LONDON (Nov. 16)
Dr. Aharon Klug, this year’s Nobel Prize winner for chemistry is the latest of a long list of Jewish Nobel Laureates, but he is probably the first former member of the Habonim (Labor) Zionist youth movement to be so honored. Klug belonged to the Habonim-Hechalutz in South Africa where he was brought up and educated before settling in Cambridge, in 1949.
He won the Nobel Prize for chemistry for developing electron microscopy which helps explain biological functions on the basis of chemical structure. Twenty years ago, Max Perutz, a Cambridge scientist, who is also Jewish, was joint winner of the some awards For the past 20 years Klug has worked at Cambridge University’s molecular division run by the Medical Research Council.

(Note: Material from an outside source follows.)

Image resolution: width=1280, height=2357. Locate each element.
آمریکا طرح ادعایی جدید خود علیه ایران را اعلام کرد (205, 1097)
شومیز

His wife, Lieve, is the daughter of Alexander Bobrow, who immediately after World War I established the Cape Town Jewish Orphanage for children whom he brought out of Russia under the auspices of the Joint Distribution Committee.
A TRADITIONAL JEW
Since settling in Cambridge, the Klugs have retained their strong links with Judaism and Israel. Klug, who says he regards himself as a traditional Jew, is a member of the local Jewish Residents Association which runs the city’s synagogue Their elder son, a 28-year-old econometrics researcher at Tel Aviv University, was recently married in Israel to a British-born woman. Their younger son, aged 19, is studying physics at London University.
Klug was born in Lithuania and brought to South Africa at the age of two. Members of his mother’s family had settled there at the beginning of the century. He was educated at the universities of Witwatersrand and Cape Town. His brother Benjamin is a civil engineer in Johannesburg and his mother and a sister live in Durban.